> READING TEXT
:::
Sunday, November 20, 2011

Don't Lie, Your Worldview is Your Worldview

Spring break fits a worldview. It's fun, crazy and we (well, when I was 20 at least) have to be there.

The worldview of most who like Starbucks compels them to pay $3.50 for a coffee they could get at work for free.

There are many more examples.

What worldview does racing fit? It depends on who you ask.

To me (and probably you), it's fun, interesting, entertaining, enthralling, competitive and a joy to be around.

To a PETA or WWF member it's bloodsport.

To a poker player, it's a gambling game for suckers.

To a college kid it's boring.

To a pure sports fan, it makes no sense to cheer for brown animals, when they can watch Sidney Crosby instead.

You get the picture.

The problem is, for the growth of the sport, or as a gambling game, the PETA types, college kids and poker players et al, are a target market in some way. There is not enough me's and there are not enough you's, (and some of folks like the PETA crew cause us problems.)

Seth Godin in All Marketers Are Liars speaks about the inability (or fallacy) for an industry or business to use marketing to attack one's worldview, especially when that view is entrenched.

If we market to a poker player a message of the 'great value he gets at the track', he'll laugh at us. He's heard the old saying "you can beat a race, but can't beat the races", and knows 25% takeouts are virtually impossible. If we market to a college kid selling him some sort of sizzle, he won't buy it for a second. He knows it's a half hour between races, either from trying racing or hearing about it from his friends at one time.
:::
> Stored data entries

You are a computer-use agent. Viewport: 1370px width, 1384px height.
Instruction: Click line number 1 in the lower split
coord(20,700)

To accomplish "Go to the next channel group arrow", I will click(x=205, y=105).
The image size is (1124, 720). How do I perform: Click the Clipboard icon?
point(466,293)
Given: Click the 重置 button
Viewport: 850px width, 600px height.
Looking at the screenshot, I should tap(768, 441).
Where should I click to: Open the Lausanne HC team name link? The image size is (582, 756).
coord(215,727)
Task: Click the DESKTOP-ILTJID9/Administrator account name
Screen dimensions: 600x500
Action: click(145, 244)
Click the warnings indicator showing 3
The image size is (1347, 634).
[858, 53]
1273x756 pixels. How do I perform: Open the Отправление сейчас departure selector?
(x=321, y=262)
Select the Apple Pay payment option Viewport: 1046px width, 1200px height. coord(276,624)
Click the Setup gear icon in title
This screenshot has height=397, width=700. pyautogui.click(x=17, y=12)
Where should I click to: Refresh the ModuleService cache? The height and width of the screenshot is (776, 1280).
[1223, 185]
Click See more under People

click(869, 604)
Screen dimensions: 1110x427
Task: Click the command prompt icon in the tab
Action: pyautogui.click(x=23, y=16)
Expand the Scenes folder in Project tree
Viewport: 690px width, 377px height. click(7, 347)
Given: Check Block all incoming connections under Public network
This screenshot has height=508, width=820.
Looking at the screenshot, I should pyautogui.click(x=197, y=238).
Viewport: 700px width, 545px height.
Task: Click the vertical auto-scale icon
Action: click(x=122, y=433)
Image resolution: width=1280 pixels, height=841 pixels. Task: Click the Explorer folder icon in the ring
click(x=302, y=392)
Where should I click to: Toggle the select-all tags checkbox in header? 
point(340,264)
:::
> TASK TO CARRY OUT
Answer these questions about the worldview post above:
(a) What price does the post give for a Starbucks coffee?
(b) What is racing to a poker player, according to the post?
(c) Which Seth Godin book does the post mention?

> OUTPUT
(a) $3.50
(b) A gambling game for suckers
(c) All Marketers Are Liars